== EXCERTO SELECIONADO ==
O amor vence tudo. Mesmo a crise?
O desemprego ou a falta de rendimentos podem trazer ao casal problemas que até então não pareciam existir? Os especialistas dizem que não são a única causa, mas que podem contribuir para aumentar o conflito.
As notícias falam em mais austeridade, a ameaça de desemprego está presente ou já aconteceu, impostos e dívidas acumulam-se, a conta no banco emagrece e as despesas aumentam, os filhos precisam de apoio, a mulher reclama da falta de atenção do marido, e este de que a mulher o procura cada vez menos, o companheiro já nada diz à companheira quando esta chega a casa depois de um dia de trabalho. Toda esta pressão pode acabar com uma relação?
“A crise económica afecta a vida dos casais, mas sendo um problema que os afecta em conjunto e a toda a família, não penso que constitua por si um factor de ruptura conjugal”, responde o psiquiatra José Gameiro.
O autor do livro Até Que o Amor Nos Separe (2011) admite que “o stress diminui a disponibilidade para a relação e podem existir fases de insatisfação que o casal terá de compensar por momentos de maior proximidade”. Há vários anos a trabalhar como terapeuta familiar, José Gameiro conta que nas suas consultas “o dinheiro, como factor de tensão, não constitui um assunto muito frequente”. A excepção surge quando “os modelos de consumo e de poupança são muito diferentes, ou quando o casal entra em crise, em que tudo serve para criar conflito e o dinheiro também”.
Para o psiquiatra Daniel Sampaio “a falta de dinheiro e o desemprego introduzem uma tensão acrescida no relacionamento conjugal, que sente o seu quotidiano ameaçado”. As divergências surgem e arrisca-se o conflito e o afastamento. “A principal causa das divergências está centrada nos conflitos do quotidiano, nos quais a crise financeira é importante”, mas não será a única razão, explica. O psiquiatra, que este ano lançou Labirinto de Mágoas, As Crises do Casamento e como Enfrentá-las, sublinha que “todas as questões conjugais e todos os problemas são multideterminados, nunca há uma única causa. O mais provável é que aumente a conflitualidade”.
A nível clínico, a crise acrescenta outros problemas à lista de alguns casais. Daniel Sampaio e José Gameiro são unânimes em afirmar que com a crise as perturbações de ansiedade e os episódios depressivos aumentaram. José Gameiro sublinha, no entanto, que “este facto não é forçosamente um reflexo nas dinâmicas conjugais”.
Com ou sem problemas económicos, os que procuram ajuda profissional fazem as mesmas queixas. A José Gameiro elas falam em “falta de comunicação e de atenção”, enquanto eles denunciam o “desinteresse pela vida sexual”. Daniel Sampaio acrescenta que ambos os sexos se queixam de “falta de amor, do reconhecimento do outro e da ausência de compromisso”.
Como fica a intimidade dos casais?
As preocupações económicas podem ser um inimigo do afecto e do desejo sexual, mas o historial da intimidade de um casal pode ser determinante para que a parte física do amor não seja afectada. “Não podemos esquecer que a qualidade da relação, antes de existirem problemas como o desemprego e outras questões económicas, é muito importante”, sustenta o psiquiatra Júlio Machado Vaz. O sexólogo não tem dúvidas de que, se a qualidade da relação “for boa, é muito mais provável que as pessoas se juntem mais para resistir à tempestade”; mas, “se houver fendas, é mais provável que se aprofundem”.
A intimidade vive paredes meias com tudo o que o casal traz para casa e ser imune às pressões que ficam do outro lado da porta não é para todos. “Sabemos que nestes tempos de crise os níveis de depressão e ansiedade sobem. São prejudiciais para a parte sexual. Uma pessoa deprimida que se auto-removeu da vida em geral ou uma pessoa ansiosa pode ter dificuldades no sexo. Se pensarmos que as medicações para as depressões podem ter efeitos indesejáveis, esse risco acresce”, alerta o psiquiatra.

== OBJETIVO DA TAREFA ==
Por favor, reescreva o trecho do texto sobre o amor e a crise que começa com as palavras "A nível clínico, a" e termina com "intimidade dos casais?", trocando "episódios depressivos" por "quadros depressivos". As linhas seguintes provêm de outra fonte.

== DADOS FORNECIDOS ==
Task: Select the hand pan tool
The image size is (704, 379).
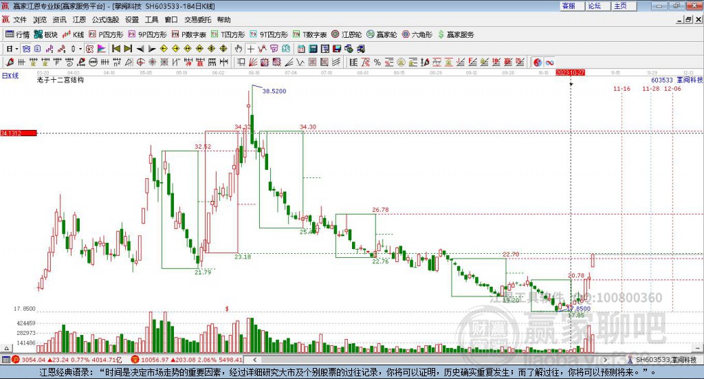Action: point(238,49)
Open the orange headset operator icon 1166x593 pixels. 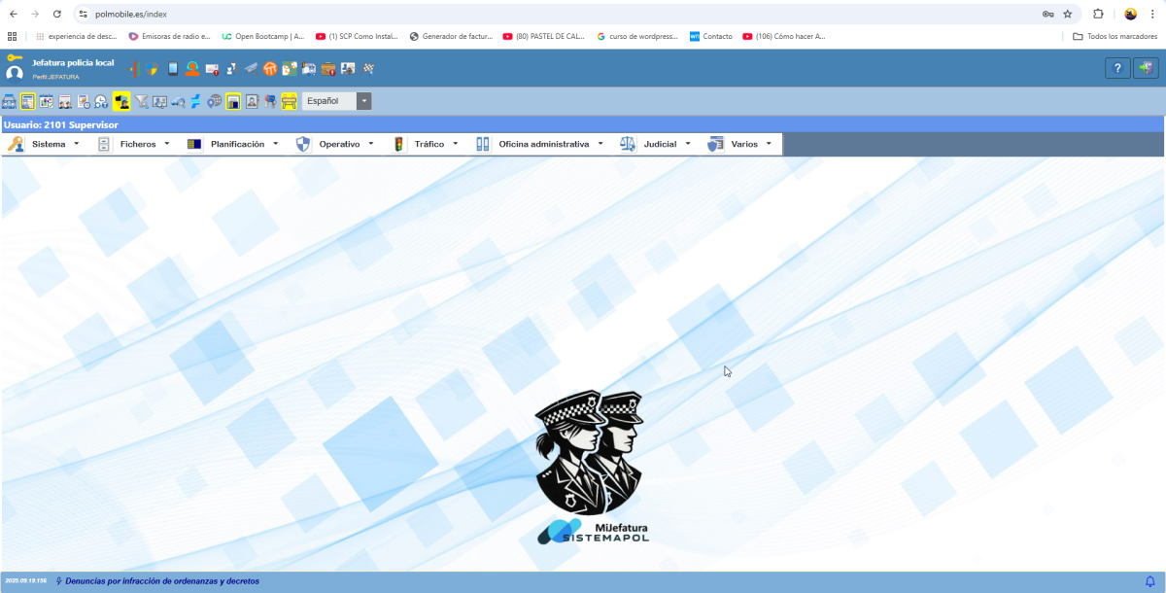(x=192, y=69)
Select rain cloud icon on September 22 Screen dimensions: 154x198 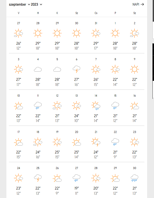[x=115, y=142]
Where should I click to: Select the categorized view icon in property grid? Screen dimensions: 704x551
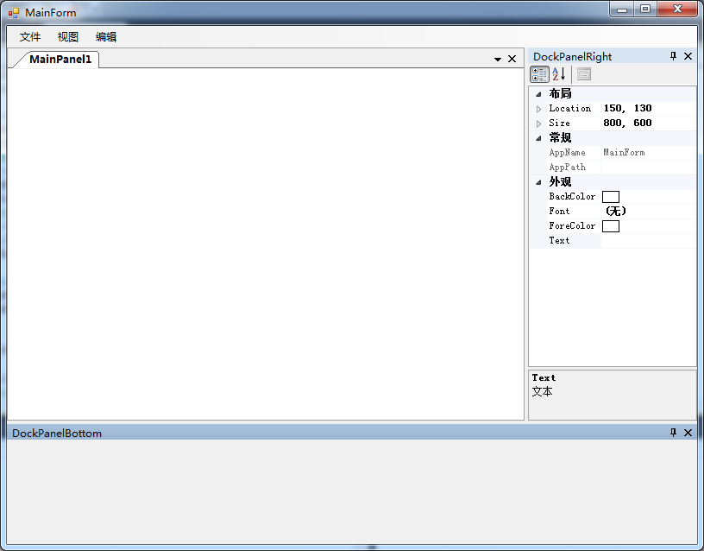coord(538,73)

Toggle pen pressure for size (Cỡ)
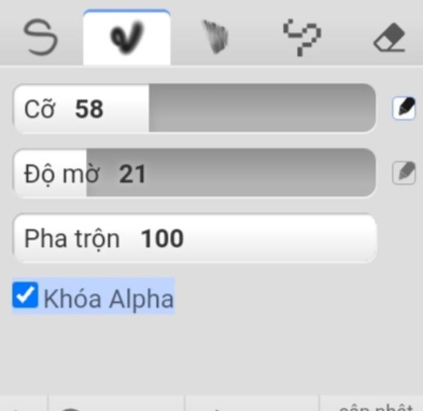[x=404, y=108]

---

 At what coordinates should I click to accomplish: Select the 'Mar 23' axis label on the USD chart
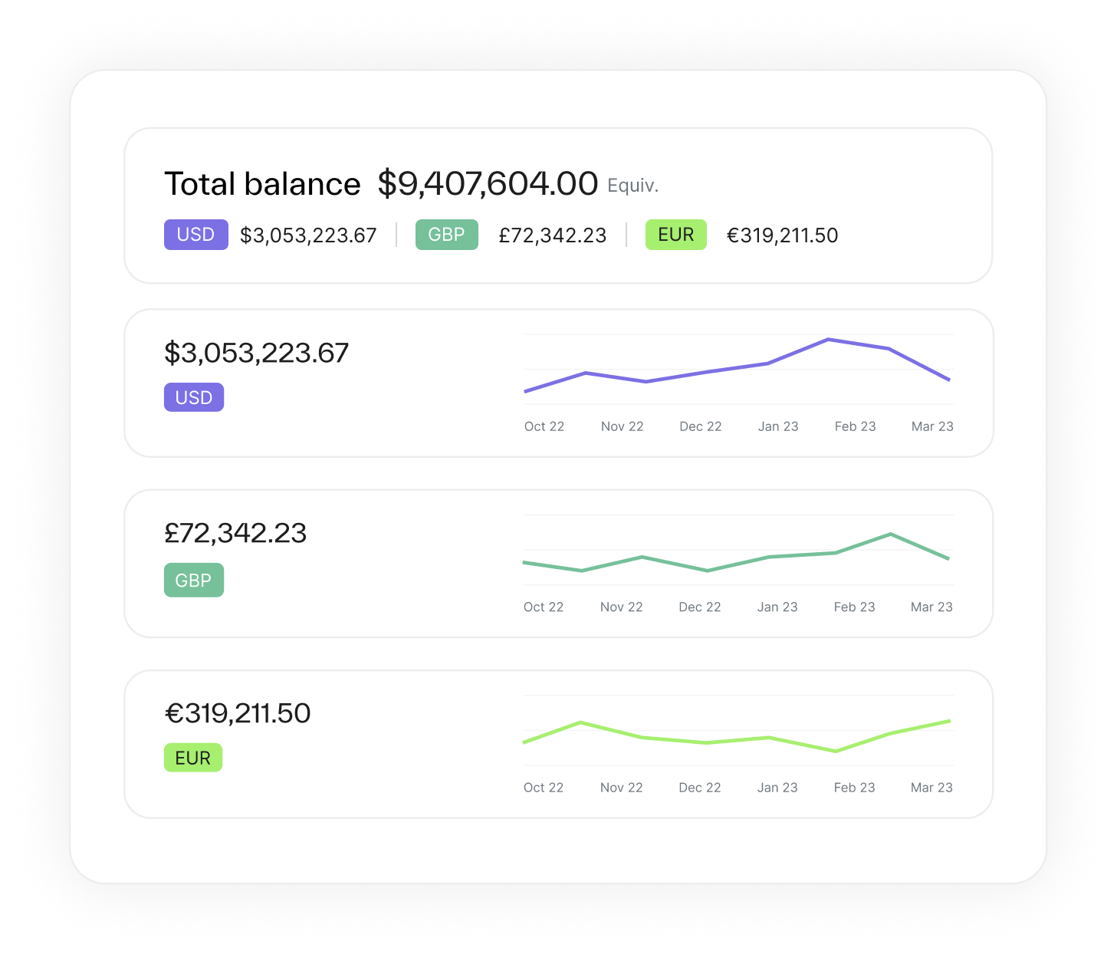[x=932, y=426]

== RESPOSTA DA TAREFA ==
A nível clínico, a crise acrescenta outros problemas à lista de alguns casais. Daniel Sampaio e José Gameiro são unânimes em afirmar que com a crise as perturbações de ansiedade e os quadros depressivos aumentaram. José Gameiro sublinha, no entanto, que “este facto não é forçosamente um reflexo nas dinâmicas conjugais”.
Com ou sem problemas económicos, os que procuram ajuda profissional fazem as mesmas queixas. A José Gameiro elas falam em “falta de comunicação e de atenção”, enquanto eles denunciam o “desinteresse pela vida sexual”. Daniel Sampaio acrescenta que ambos os sexos se queixam de “falta de amor, do reconhecimento do outro e da ausência de compromisso”.
Como fica a intimidade dos casais?